Tout cela vu d'un point de vue strictement masculin bien entendu, et je trouverais intéressante l'idée d'une version féminine qui complèterait ce journal d'un corps pour en faire le journal du corps humain.

  

mardi 13 décembre 2011

44 - Du domaine des murmures


Auteur : Carole Martinez
Editeur : Gallimard
Année : 2011

J'avais lu une critique de ce roman qui commençait par : "Du domaine du splendide". Ces quelques mots, selon moi, résument tout à fait à l'expérience de lecture que nous offre Carole Martinez dans Du domaine des Murmures.

Ce roman raconte la vie d'Esclarmonde, jeune fille adorée par son père, qui, le jour de son mariage arrangé, dit non pour la première fois de sa vie et renonce à tout pour se donner à Dieu.
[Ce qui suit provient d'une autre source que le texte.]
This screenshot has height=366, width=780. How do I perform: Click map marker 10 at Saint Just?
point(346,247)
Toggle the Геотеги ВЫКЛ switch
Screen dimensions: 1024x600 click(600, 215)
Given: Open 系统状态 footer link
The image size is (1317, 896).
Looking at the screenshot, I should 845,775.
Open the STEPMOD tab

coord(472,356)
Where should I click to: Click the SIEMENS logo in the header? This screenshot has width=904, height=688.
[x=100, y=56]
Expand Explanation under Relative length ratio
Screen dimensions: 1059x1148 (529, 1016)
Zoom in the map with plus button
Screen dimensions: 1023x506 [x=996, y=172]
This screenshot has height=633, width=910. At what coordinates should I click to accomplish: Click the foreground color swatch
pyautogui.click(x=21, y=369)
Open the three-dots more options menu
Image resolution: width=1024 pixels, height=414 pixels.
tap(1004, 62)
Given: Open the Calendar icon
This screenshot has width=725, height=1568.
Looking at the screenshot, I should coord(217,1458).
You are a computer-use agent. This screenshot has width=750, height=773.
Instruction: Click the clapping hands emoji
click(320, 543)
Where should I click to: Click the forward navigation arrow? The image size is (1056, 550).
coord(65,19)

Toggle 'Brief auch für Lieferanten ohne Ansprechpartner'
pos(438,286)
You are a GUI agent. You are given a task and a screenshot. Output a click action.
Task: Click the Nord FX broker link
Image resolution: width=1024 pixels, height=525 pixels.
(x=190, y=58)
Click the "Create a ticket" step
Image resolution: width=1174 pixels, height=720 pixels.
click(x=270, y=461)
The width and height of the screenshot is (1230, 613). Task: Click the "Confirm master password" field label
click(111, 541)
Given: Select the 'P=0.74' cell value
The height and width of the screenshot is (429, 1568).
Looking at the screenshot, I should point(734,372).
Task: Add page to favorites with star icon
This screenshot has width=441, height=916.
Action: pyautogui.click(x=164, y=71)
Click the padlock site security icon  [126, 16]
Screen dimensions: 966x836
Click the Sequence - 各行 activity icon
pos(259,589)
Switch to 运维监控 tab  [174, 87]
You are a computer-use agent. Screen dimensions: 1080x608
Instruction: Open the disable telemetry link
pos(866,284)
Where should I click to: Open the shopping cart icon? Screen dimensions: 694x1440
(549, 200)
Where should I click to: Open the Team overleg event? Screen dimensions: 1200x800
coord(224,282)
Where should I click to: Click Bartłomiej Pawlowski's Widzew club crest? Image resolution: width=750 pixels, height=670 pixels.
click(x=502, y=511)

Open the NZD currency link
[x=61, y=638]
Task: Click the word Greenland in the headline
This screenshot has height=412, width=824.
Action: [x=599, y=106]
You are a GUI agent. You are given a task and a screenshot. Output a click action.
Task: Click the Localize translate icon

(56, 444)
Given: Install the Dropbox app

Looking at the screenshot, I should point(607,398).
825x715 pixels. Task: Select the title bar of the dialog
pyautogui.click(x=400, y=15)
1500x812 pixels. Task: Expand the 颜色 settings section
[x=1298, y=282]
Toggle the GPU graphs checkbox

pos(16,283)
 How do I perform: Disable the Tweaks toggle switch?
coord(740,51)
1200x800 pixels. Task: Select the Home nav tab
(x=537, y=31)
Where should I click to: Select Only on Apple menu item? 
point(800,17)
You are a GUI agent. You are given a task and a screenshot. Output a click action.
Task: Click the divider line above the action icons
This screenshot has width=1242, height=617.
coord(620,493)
A sa demande, son père lui fera construire une chapelle en pierre sur ses terres, le domaine des Murmures, avec une cellule dans laquelle elle passera le restant de ses jours à éprouver sa foi, à la fois isolée et proche de la folie des hommes et de son temps.

Au premier abord, on peut penser que si on n'est pas soi-même un peu porté sur la religion ce livre n'aura aucun intérêt. J'ai vite abandonné cette idée, car, même si Dieu est omniprésent au fil des pages, on se sent tellement proche d'Esclarmonde, de ce qu'elle vit, pense, ressent, qu'il passe rapidement au second plan. En étant enfermée dans son tombeau de pierre, elle sera bien plus libre et ouverte sur le monde que si elle avait suivi la voie choisie pour elle par son père. C'est ce paradoxe mis en avant par Carole Martinez qui donne toute sa force à ce récit.

L'auteur m'a envoûtée dès les premières lignes, par une écriture qui semble venir d'un autre-temps, à la fois conte moyen-âgeux et roman contemporain, et par une histoire à la fois songe et légende. On prend le temps de savourer chaque mot, chaque page, à son rythme, sans même penser au temps réel qui s'écoule. Une lecture splendide et passionnante que je recommande sans hésitation.